Они были кальвинисты, истинные кальвинисты, изгнанные из Ла-Рошели, затем из Ликсгейма, и уже лет десять — двенадцать жили в Лачугах. Кальвинистам не разрешалось занимать какие-нибудь должности. Ветхий домишко Шовелей почти всегда был наглухо закрыт. Возвращаясь, они отворяли окна и отдыхали дней пять-шесть, а потом снова отправлялись в путь.
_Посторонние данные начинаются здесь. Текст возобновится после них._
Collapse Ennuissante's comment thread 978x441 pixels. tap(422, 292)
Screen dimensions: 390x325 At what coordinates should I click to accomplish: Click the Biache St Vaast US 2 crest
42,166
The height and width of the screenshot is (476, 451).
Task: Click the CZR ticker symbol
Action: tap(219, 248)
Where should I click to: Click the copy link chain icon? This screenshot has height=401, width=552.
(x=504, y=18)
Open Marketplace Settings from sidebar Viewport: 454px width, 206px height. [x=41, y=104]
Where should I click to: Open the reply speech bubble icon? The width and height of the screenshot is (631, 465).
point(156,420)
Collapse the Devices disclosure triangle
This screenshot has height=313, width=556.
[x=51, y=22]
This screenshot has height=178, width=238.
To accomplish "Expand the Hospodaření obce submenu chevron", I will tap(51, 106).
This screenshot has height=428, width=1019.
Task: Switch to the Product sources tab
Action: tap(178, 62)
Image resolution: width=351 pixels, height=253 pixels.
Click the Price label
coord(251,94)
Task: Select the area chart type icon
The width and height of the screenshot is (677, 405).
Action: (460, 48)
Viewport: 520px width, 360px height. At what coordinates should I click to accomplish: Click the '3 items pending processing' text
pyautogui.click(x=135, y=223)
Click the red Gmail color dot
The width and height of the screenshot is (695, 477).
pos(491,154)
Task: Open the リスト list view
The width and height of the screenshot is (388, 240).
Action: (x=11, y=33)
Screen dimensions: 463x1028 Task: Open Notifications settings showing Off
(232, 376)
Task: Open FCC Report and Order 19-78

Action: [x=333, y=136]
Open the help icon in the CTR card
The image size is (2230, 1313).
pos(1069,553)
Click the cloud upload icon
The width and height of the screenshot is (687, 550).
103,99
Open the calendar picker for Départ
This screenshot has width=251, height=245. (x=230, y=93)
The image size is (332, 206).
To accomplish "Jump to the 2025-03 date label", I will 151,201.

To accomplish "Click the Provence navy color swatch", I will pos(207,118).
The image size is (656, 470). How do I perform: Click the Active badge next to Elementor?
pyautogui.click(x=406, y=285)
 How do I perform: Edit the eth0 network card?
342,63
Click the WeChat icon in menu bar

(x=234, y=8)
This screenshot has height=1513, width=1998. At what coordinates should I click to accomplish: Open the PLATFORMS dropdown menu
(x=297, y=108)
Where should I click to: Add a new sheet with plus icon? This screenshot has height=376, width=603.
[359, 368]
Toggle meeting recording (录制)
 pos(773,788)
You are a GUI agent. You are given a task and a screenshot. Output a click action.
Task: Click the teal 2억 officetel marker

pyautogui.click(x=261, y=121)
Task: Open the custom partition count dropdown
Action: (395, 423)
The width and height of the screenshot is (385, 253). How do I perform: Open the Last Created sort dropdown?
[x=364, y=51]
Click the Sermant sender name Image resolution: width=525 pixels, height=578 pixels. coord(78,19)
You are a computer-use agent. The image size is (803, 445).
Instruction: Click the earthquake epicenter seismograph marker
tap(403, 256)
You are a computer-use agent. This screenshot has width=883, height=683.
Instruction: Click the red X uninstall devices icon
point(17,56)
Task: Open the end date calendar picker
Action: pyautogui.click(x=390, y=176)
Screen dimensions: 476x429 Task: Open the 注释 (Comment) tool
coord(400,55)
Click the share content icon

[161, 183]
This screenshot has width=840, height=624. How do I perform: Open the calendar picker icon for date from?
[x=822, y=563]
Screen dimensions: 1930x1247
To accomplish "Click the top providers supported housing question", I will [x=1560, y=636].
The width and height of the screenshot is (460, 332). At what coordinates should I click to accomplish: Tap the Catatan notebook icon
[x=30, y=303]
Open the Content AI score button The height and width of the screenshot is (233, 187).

Их считали еретиками, чужаками, но это не мешало папаше Шовелю знать больше, чем знали все капуцины, вместе взятые, в наших краях.
Хозяин Жан любил этого невзрачного человечка: они понимали друг друга.
Крестный, разложив газеты на столе, несколько минут просматривал их, приговаривая:
— Вот утрехтская, вот клевская, вот амстердамская… Посмотрим… посмотрим. А, вот хорошо, просто здорово. Поищи-ка мои очки, Николь, они там, на окне.
Хозяин с довольным видом принимается читать, а я сижу, притаившись в своем уголке. Я забываю обо всем — даже о том, что зимой страшно возвращаться домой слишком поздно: снег покрыл селенье и стаи волков перешли Рейн по льду.
Уходить мне надо сразу после ужина, давно ждет отец, но меня разбирает любопытство — хочется узнать новости о турецком султане, об Америке, обо всех странах на свете, и я остаюсь. Десять часов уже пробило, но мне неохота выбираться из своего уголка. Как сейчас, вижу я старые часы на стене слева от меня, справа — ореховый шкаф у дверей в каморку, где спит хозяин. Большой трактирный стол прямо передо мной, возле маленьких чернеющих окон крестный читает, тетушка Катрина — маленькая румяная, в белом чепчике, надвинутом на уши, слушая, прядет. Николь тоже прядет; теплый чепец у нее сдвинут на затылок. Дурнушка Николь, рыжая, как морковка, лицо у нее усыпано веснушками, ресницы белесые. Да, все в сборе. Веретена жужжат, старые часы тикают: время от времени гири спускаются и скрипят, часы бьют, и снова раздается тикание. Дядюшка Жан сидит в кресле, нацепив на нос очки с железными дужками — точь-в-точь такие очки теперь ношу я, — уши у него горят, бакенбарды топорщатся, и весь он поглощен чтением газеты. Иногда он оборачивается, взглядывает из-под очков и говорит:
— А вот новости и об Америке. Генерал Вашингтон[34] побил англичан. Каково, а. Шовель?